Exercise requirements
This task calls for the lines below starting at the one containing "View the first attached Weibo screenshot" and ending at the one containing "You are a computer-use", repeated exactly with both ends kept and pictures left out.

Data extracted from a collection
---------------

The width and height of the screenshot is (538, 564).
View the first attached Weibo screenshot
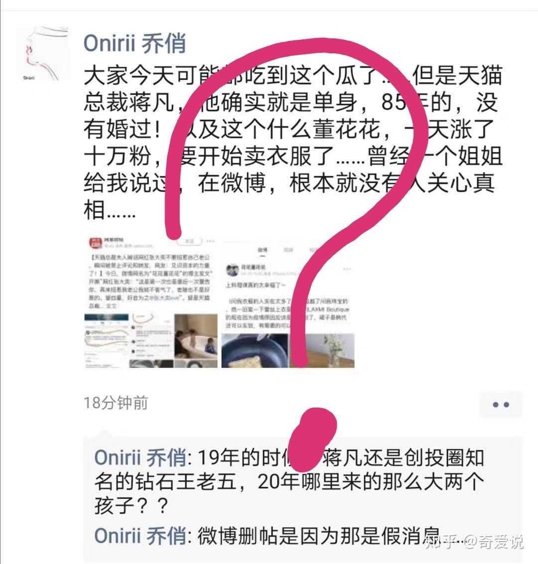coord(150,302)
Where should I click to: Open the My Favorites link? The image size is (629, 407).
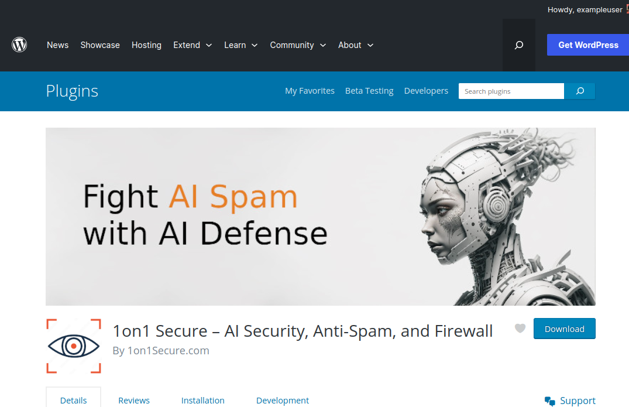pyautogui.click(x=310, y=91)
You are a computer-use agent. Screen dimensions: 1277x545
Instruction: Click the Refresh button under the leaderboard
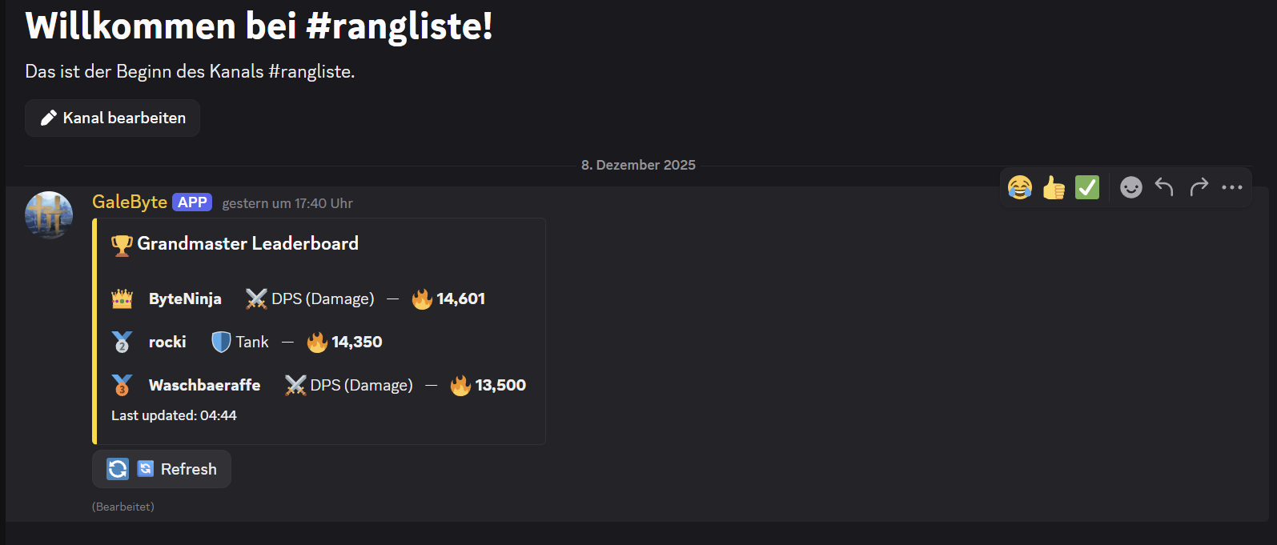tap(162, 469)
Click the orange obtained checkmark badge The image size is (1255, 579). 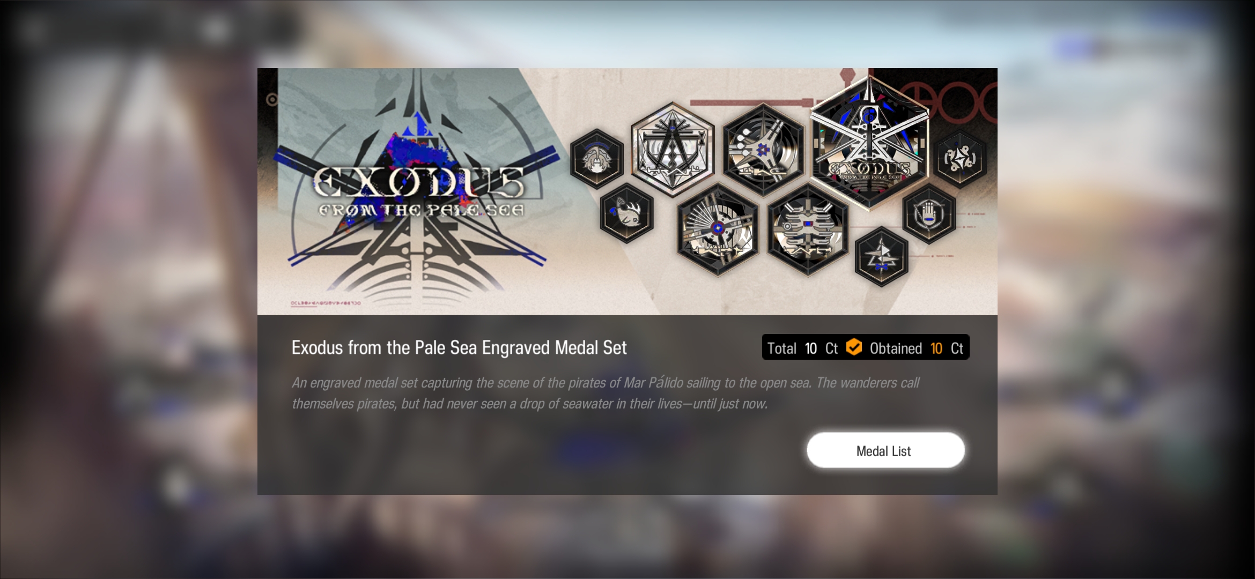[854, 347]
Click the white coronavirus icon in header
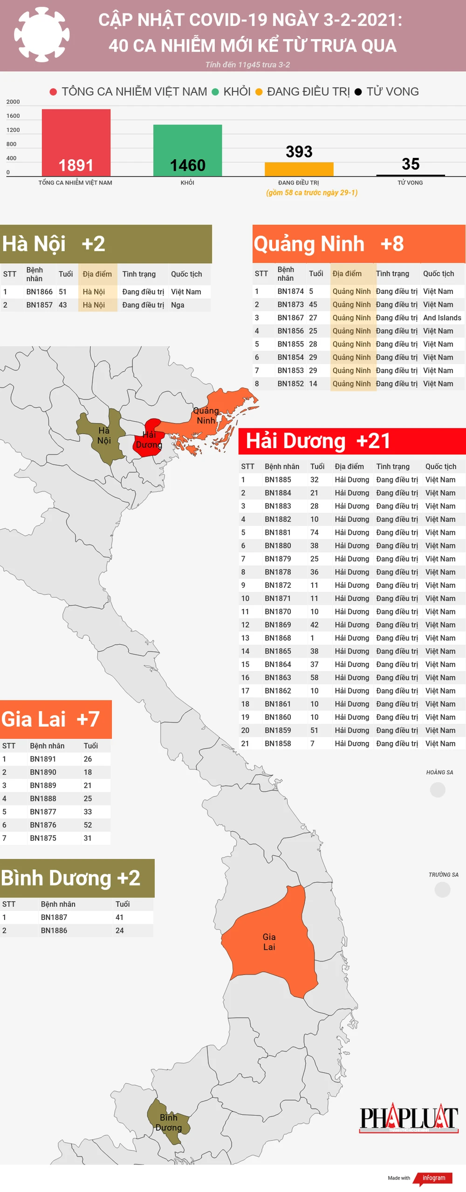The height and width of the screenshot is (1192, 466). pos(41,34)
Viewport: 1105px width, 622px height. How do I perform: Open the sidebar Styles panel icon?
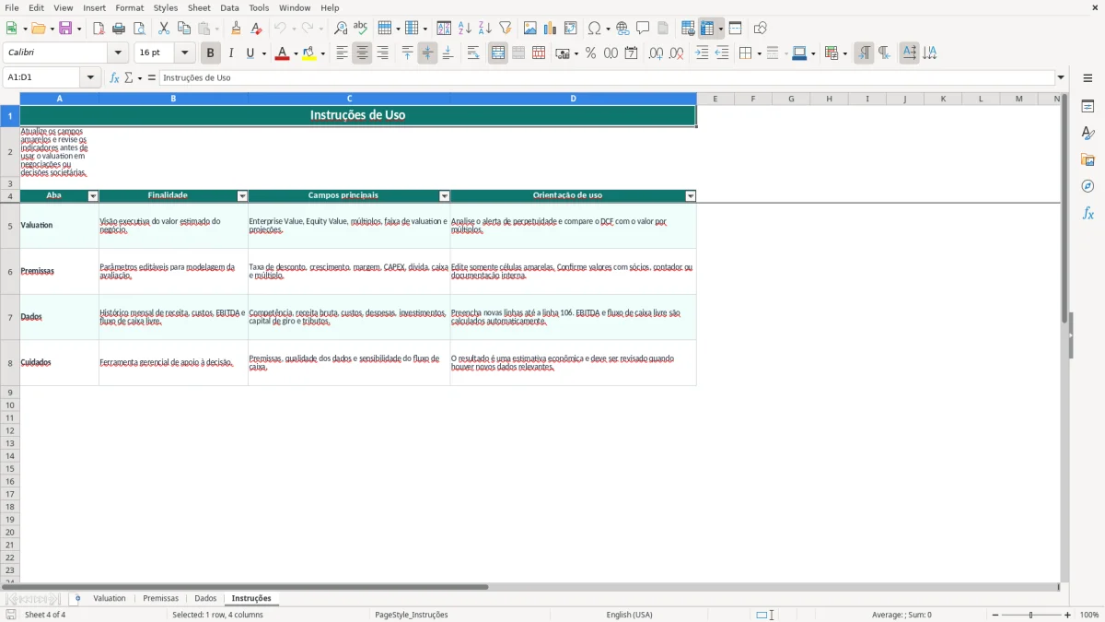tap(1088, 134)
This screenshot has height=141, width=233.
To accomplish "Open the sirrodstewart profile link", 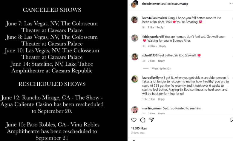I will click(151, 4).
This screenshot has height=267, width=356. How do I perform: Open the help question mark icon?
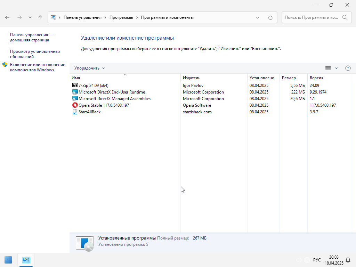[348, 68]
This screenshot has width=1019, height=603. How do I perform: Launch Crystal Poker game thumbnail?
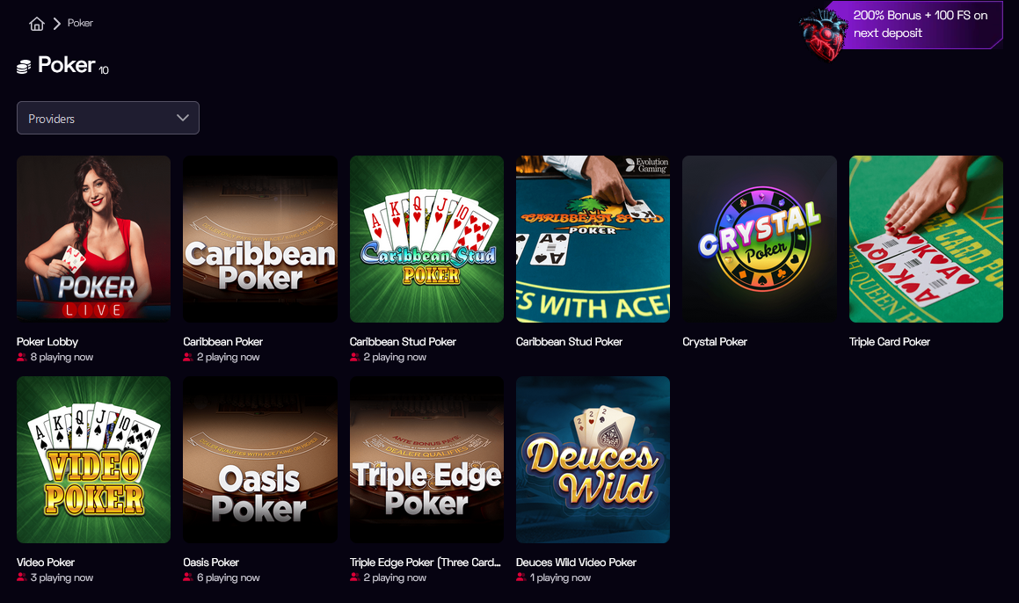(x=759, y=238)
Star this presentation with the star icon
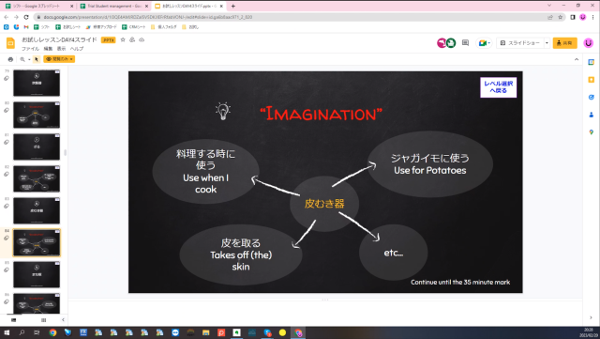Image resolution: width=600 pixels, height=339 pixels. pos(123,39)
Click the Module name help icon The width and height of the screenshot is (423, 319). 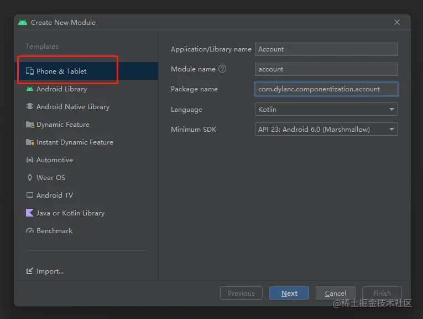(222, 69)
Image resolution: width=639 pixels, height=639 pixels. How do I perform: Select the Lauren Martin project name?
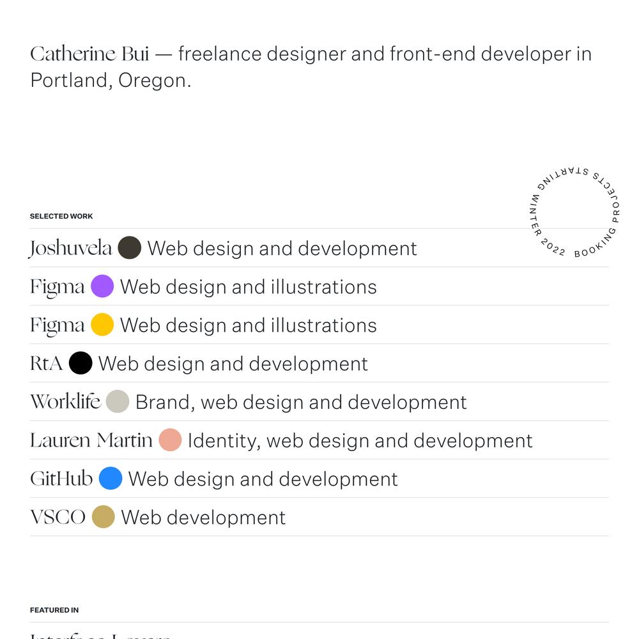pos(91,440)
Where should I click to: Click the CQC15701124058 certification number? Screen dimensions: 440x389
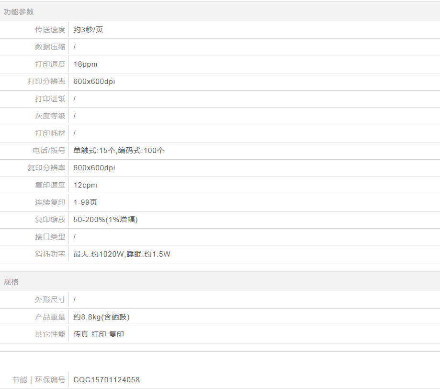point(106,380)
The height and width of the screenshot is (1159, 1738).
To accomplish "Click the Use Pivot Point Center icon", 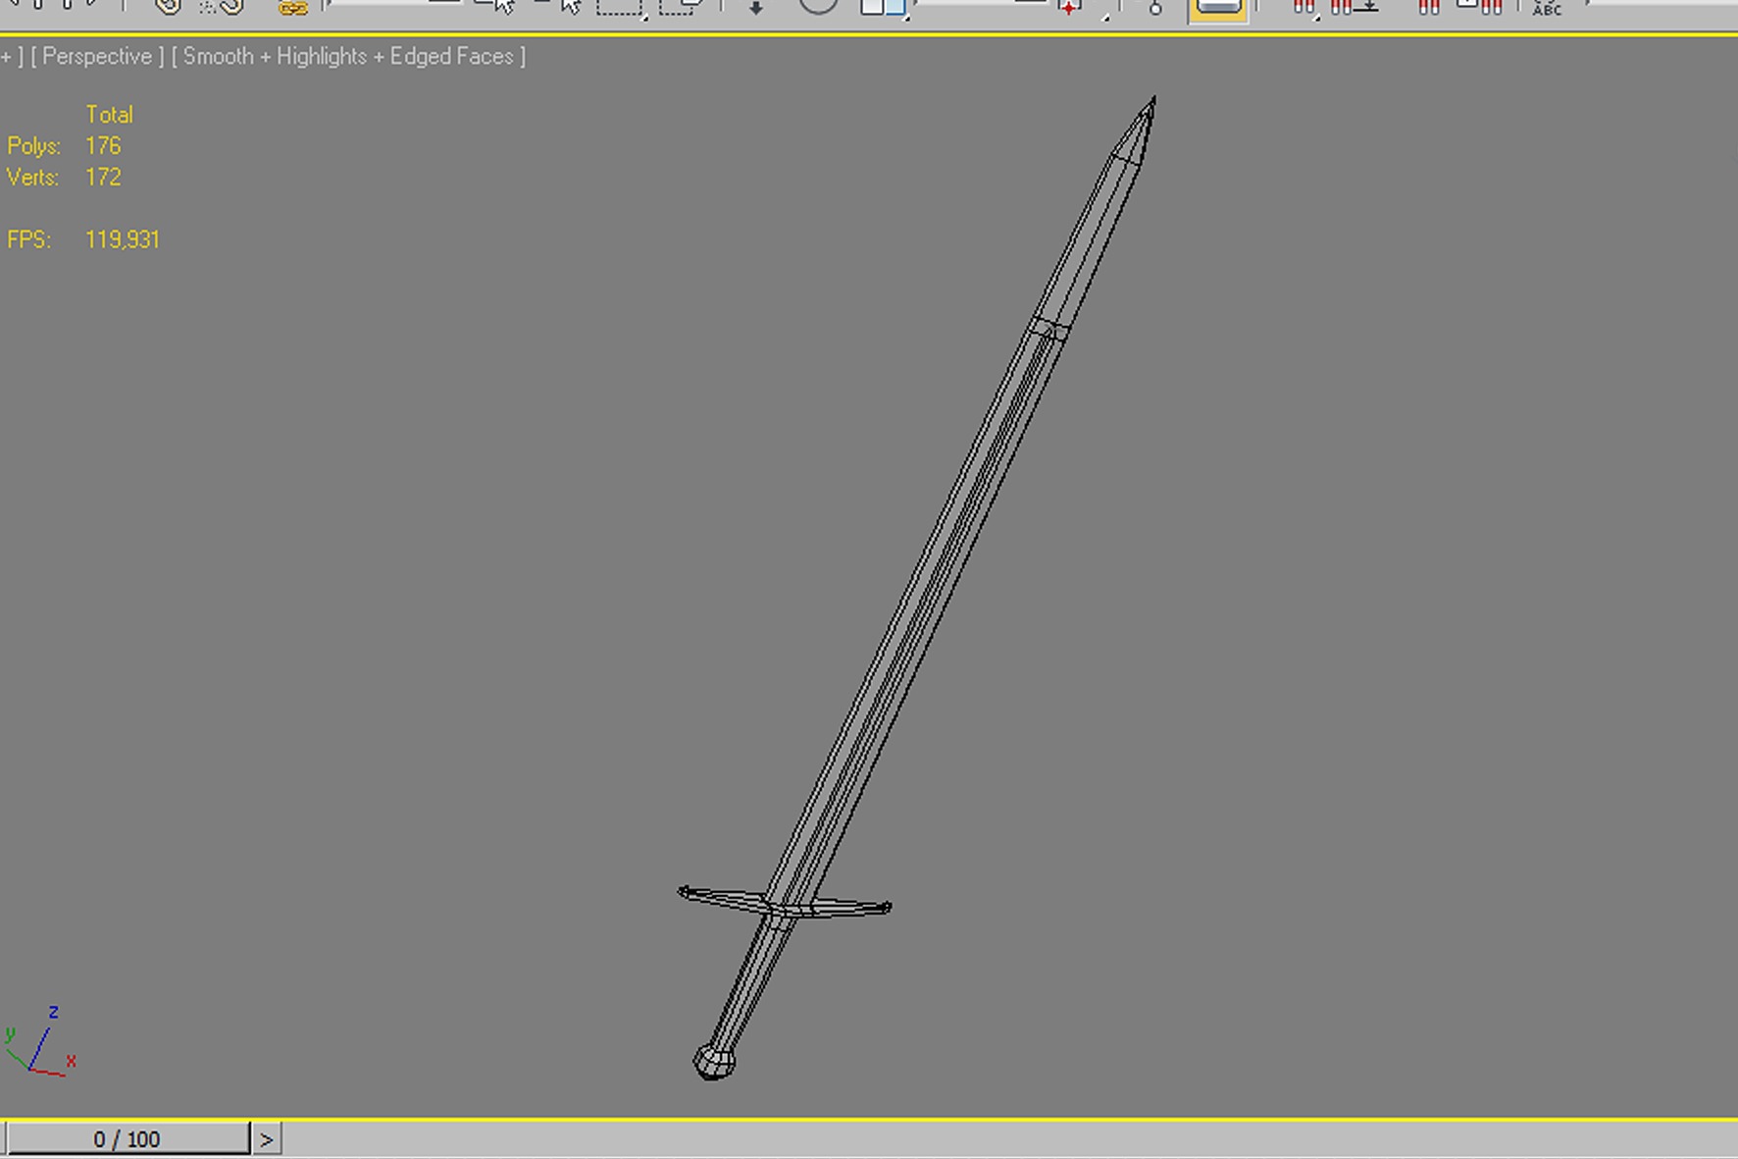I will 1071,7.
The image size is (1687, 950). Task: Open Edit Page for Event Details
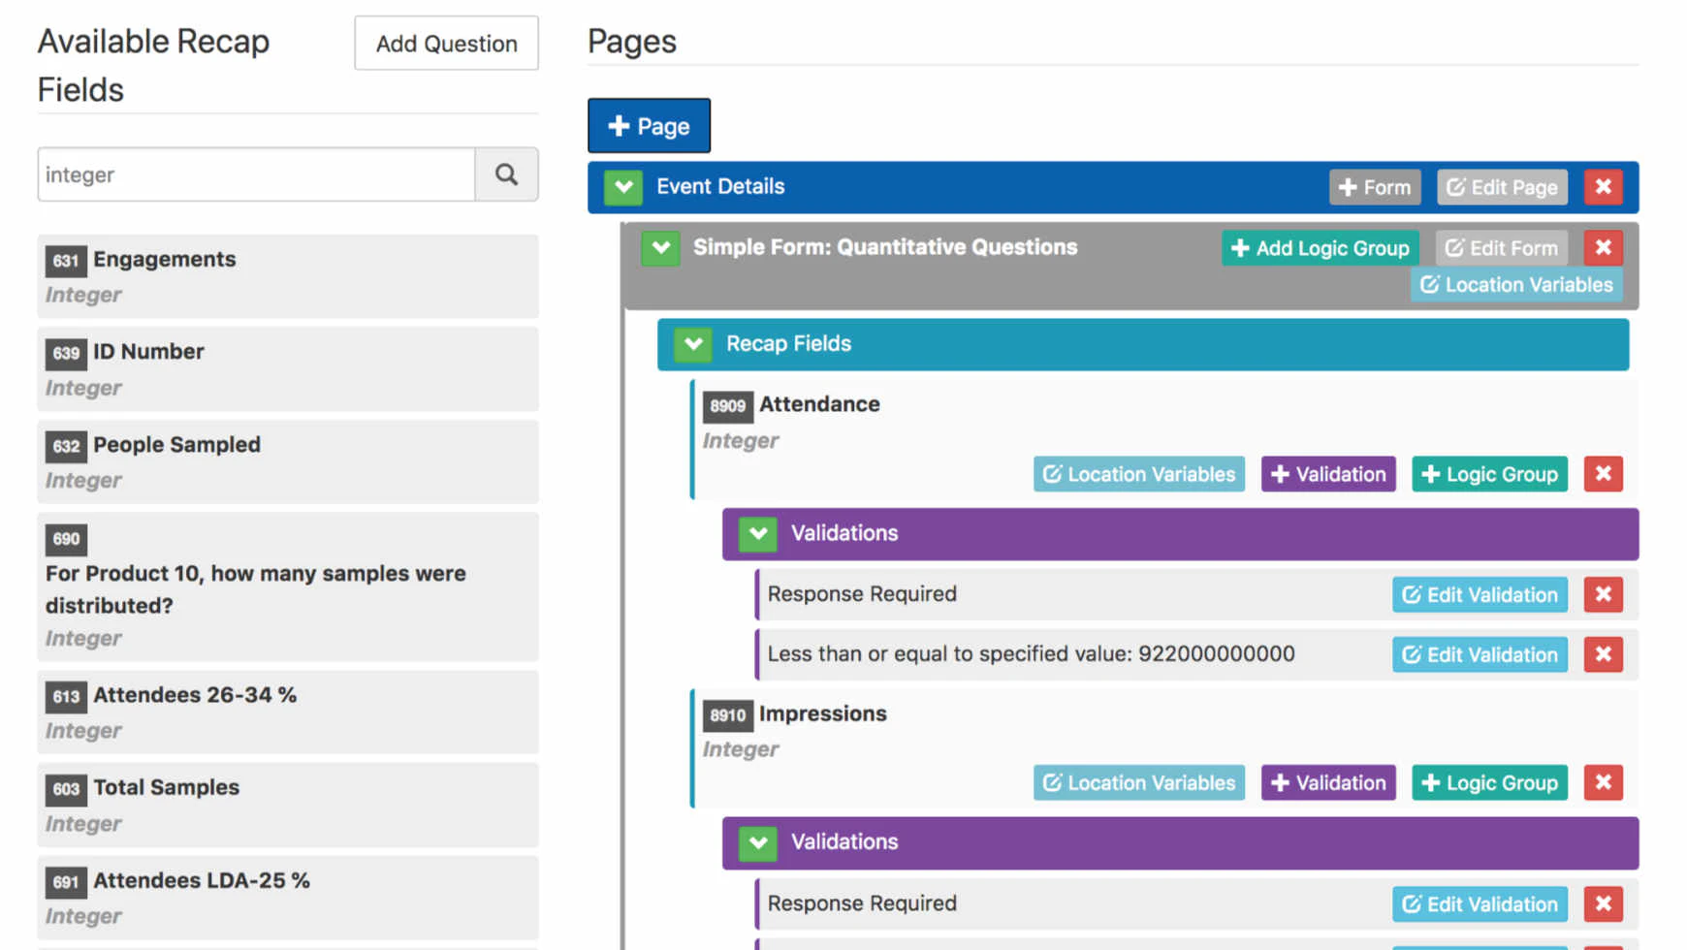click(1501, 187)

---------------

Answer box
View the first attached Weibo screenshot
coord(150,302)
Where should I click to: Open the My Favorites link? The image size is (629, 407).
pyautogui.click(x=310, y=91)
You are a computer-use agent. Screen dimensions: 1277x545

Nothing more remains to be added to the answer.